Im Übrigen hätte ein Attest, wie Sie selbst erkannt haben, unverzüglich eingereicht werden müssen. Allein die Tatsache, dass Sie sich in einem Irrtum befunden haben, entschuldigt ein verspätetes Einreichen wohl nicht. Denn Sie hatten mehr als ein Jahr Zeit sich kundig über die Rechtslage zu machen.

Auch die damalige große emotionale Belastung wegen Ihre kranken Vaters allein genügt für eine hinreichende Entschuldigung leider nicht.

Aus meiner Sicht dürfte es sich ziemlich schwierig gestalten, die Behörde hinsichtlich eines entschuldigten Fernbleibens von der Klausur umzustimmen.

Die Tatsache, dass Sie aufgrund der verspäteten Zahlung des Semesterbeitrages im Zeitpunkt der Klausur exmatrikuliert waren, bedeutet, dass Sie möglicherweise die Voraussetzungen zur Ablegung der Zwischenprüfung nicht erfüllt habe. Insoweit müsste Ihnen aber eine Exmatrikulationsbescheinigung der Universität zugegangen sein. Nach Ihren Schilderungen habe ich Sie jedoch so verstanden, dass Sie den Semesterbeitrag zwar erst am 26.07.2011 zahlten, Sie jedoch weiter studierten.

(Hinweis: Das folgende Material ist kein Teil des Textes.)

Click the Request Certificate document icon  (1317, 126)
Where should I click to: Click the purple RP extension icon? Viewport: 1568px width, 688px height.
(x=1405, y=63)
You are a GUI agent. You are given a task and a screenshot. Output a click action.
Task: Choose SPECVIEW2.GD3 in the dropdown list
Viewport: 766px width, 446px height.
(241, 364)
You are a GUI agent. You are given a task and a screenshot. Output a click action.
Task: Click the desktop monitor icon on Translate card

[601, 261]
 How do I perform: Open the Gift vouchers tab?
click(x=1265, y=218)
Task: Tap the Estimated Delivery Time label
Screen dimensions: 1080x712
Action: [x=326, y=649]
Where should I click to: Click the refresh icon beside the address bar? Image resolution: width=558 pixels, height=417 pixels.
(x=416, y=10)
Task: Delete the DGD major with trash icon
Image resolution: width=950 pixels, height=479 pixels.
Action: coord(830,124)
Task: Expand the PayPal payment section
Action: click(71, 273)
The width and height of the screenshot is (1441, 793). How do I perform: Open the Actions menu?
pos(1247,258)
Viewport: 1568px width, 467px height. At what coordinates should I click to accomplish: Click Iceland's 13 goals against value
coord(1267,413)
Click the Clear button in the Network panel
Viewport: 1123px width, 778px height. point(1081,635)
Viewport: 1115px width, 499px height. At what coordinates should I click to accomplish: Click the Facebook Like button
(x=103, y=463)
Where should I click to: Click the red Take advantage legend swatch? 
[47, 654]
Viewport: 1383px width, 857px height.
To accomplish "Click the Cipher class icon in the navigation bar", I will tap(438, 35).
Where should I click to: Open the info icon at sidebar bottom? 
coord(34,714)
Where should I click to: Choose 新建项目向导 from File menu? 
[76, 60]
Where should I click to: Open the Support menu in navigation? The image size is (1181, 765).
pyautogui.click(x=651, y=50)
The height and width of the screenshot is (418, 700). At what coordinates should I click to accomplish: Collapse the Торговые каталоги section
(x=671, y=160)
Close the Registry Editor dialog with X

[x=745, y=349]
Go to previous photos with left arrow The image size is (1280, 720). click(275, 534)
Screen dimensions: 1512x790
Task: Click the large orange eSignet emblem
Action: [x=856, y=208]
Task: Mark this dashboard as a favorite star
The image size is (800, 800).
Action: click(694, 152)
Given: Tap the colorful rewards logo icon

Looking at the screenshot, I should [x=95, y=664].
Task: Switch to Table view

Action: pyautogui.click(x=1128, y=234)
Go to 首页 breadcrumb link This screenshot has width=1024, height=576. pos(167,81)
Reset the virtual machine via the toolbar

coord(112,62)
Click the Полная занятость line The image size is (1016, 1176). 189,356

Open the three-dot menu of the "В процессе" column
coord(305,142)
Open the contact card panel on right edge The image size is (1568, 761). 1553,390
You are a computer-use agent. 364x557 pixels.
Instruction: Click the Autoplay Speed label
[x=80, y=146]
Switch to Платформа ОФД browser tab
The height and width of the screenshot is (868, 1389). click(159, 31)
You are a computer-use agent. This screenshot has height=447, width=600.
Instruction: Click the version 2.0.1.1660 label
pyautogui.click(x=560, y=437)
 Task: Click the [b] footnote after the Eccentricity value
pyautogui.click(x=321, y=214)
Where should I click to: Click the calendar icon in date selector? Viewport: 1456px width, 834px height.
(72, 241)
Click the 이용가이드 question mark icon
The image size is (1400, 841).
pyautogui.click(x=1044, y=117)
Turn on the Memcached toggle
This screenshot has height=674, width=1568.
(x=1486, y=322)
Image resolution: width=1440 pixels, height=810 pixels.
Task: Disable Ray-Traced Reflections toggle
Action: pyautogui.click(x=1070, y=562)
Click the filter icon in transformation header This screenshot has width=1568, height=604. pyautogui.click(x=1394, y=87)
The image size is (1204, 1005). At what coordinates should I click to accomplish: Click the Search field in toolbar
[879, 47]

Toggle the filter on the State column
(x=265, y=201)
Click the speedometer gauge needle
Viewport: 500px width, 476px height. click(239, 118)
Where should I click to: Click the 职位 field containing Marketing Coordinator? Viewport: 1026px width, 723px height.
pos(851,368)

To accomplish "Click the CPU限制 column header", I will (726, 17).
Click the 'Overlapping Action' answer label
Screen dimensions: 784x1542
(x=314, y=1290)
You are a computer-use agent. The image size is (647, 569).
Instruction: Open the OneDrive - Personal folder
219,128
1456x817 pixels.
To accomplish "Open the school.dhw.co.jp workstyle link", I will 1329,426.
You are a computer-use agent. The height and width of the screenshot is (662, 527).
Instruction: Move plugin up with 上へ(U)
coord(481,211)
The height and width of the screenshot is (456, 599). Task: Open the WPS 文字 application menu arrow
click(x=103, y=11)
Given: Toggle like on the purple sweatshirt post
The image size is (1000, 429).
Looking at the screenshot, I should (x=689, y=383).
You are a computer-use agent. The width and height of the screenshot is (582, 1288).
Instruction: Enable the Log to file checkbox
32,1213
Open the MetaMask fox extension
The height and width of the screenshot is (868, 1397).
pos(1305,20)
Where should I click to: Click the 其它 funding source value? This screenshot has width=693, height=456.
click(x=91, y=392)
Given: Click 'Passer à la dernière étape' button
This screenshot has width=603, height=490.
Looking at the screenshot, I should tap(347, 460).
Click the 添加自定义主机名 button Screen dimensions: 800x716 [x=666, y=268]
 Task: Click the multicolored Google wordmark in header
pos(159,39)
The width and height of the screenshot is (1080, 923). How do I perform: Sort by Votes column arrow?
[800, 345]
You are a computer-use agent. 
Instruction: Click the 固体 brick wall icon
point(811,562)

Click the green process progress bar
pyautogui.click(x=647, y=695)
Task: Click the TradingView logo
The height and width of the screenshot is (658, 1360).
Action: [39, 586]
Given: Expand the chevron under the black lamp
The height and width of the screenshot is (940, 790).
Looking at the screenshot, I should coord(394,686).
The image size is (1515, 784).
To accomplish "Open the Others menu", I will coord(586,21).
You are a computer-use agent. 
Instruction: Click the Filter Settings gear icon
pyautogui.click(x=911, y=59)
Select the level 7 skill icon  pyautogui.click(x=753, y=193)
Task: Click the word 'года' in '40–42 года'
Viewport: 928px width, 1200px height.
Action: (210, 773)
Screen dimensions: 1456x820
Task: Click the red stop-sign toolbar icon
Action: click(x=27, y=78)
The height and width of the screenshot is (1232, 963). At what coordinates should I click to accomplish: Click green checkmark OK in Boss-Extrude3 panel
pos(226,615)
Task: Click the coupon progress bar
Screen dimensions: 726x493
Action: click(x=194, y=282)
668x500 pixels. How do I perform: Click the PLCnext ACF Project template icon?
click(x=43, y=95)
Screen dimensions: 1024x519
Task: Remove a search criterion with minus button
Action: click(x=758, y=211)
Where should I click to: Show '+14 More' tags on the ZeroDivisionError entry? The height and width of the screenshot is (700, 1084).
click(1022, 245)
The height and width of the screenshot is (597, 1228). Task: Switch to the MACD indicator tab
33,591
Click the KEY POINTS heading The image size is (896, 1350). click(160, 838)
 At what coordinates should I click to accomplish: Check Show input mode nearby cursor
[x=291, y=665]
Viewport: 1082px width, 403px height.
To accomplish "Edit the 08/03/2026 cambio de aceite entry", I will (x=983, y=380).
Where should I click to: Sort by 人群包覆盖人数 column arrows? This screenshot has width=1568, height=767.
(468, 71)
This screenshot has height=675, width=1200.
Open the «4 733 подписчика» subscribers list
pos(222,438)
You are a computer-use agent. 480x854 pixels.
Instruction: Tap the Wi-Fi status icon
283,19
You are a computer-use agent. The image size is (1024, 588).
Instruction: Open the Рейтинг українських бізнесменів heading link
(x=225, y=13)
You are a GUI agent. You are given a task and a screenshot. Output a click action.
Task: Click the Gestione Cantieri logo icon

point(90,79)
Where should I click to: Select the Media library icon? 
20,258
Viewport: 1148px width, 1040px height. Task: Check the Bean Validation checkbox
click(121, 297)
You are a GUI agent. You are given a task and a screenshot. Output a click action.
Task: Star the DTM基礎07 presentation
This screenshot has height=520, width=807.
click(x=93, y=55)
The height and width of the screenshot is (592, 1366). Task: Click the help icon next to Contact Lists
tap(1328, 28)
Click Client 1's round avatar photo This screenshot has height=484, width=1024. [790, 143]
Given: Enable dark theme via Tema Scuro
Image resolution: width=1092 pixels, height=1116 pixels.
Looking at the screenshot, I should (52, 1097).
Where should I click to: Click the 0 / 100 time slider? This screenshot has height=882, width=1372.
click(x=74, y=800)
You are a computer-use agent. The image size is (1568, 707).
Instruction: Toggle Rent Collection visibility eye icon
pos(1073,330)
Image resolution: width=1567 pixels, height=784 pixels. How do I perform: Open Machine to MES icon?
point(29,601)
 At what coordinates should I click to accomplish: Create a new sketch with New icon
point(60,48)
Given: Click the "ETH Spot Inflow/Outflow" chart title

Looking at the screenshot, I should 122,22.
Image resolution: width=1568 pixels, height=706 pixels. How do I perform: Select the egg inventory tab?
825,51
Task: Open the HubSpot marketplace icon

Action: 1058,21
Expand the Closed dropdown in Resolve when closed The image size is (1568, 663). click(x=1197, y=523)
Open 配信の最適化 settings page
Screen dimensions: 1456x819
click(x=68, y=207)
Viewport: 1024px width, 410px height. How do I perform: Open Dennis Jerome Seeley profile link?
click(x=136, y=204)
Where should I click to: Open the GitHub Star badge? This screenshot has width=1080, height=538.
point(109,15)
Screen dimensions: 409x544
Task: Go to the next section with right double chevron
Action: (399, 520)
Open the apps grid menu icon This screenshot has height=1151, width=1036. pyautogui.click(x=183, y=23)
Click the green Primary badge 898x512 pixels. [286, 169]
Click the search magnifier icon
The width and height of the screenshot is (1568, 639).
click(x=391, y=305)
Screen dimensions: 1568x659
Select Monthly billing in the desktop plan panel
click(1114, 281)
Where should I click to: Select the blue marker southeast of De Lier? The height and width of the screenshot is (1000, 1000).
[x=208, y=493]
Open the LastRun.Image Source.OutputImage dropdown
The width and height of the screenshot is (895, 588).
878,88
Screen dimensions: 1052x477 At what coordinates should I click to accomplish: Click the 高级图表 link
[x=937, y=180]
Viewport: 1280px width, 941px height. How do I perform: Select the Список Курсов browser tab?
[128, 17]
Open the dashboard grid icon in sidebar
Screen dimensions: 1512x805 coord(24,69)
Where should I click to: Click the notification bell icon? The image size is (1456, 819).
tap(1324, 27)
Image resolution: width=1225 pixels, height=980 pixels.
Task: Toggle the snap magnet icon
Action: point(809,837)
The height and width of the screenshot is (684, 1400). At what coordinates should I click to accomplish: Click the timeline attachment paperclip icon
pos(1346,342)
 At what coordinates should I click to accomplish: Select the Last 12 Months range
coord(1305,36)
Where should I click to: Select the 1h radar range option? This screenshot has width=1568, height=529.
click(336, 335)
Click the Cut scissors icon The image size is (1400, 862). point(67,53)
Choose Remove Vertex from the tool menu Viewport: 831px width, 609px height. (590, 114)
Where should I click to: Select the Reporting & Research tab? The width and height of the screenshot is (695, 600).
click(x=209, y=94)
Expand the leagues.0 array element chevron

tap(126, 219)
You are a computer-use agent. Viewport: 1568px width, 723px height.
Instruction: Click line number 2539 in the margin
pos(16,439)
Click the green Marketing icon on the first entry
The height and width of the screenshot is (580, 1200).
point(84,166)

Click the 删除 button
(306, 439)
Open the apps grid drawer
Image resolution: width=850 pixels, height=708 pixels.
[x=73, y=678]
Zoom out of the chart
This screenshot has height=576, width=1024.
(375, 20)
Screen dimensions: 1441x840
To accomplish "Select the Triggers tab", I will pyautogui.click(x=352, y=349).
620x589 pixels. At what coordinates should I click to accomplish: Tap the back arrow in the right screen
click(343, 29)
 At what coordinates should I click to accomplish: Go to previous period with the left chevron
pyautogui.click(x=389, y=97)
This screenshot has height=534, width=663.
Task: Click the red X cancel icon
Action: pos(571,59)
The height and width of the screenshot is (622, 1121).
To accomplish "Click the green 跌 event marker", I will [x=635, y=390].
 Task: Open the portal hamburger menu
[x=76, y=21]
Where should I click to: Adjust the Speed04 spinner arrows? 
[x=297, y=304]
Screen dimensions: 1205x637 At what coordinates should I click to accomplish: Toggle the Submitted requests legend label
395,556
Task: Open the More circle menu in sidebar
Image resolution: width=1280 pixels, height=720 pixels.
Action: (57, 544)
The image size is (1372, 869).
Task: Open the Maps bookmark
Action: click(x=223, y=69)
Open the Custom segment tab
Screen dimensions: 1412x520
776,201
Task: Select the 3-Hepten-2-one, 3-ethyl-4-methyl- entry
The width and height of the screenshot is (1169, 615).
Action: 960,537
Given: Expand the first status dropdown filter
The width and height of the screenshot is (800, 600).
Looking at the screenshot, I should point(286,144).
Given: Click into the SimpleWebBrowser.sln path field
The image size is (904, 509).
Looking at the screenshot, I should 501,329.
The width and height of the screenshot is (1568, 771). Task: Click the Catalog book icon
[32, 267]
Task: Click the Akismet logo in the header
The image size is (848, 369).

Selbstverständlich steht es Ihnen frei, dem Bescheid mit dem von Ihnen dargelegten Gründen zu widersprechen.

Zudem möchte ich Sie wegen der Kosten des Widerspruchsverfahrens darauf hinweisen, dass nur die Kosten eines erfolgreicher Widerspruchs dem Beschwerten nicht auferlegt werden. Verlieren Sie hingegen das Widerspruchsverfahren, werden Ihnen die Kosten dafür auferlegt.


Ich hoffe, meine Antwort hat Ihnen eine erste rechtliche Orientierung geboten.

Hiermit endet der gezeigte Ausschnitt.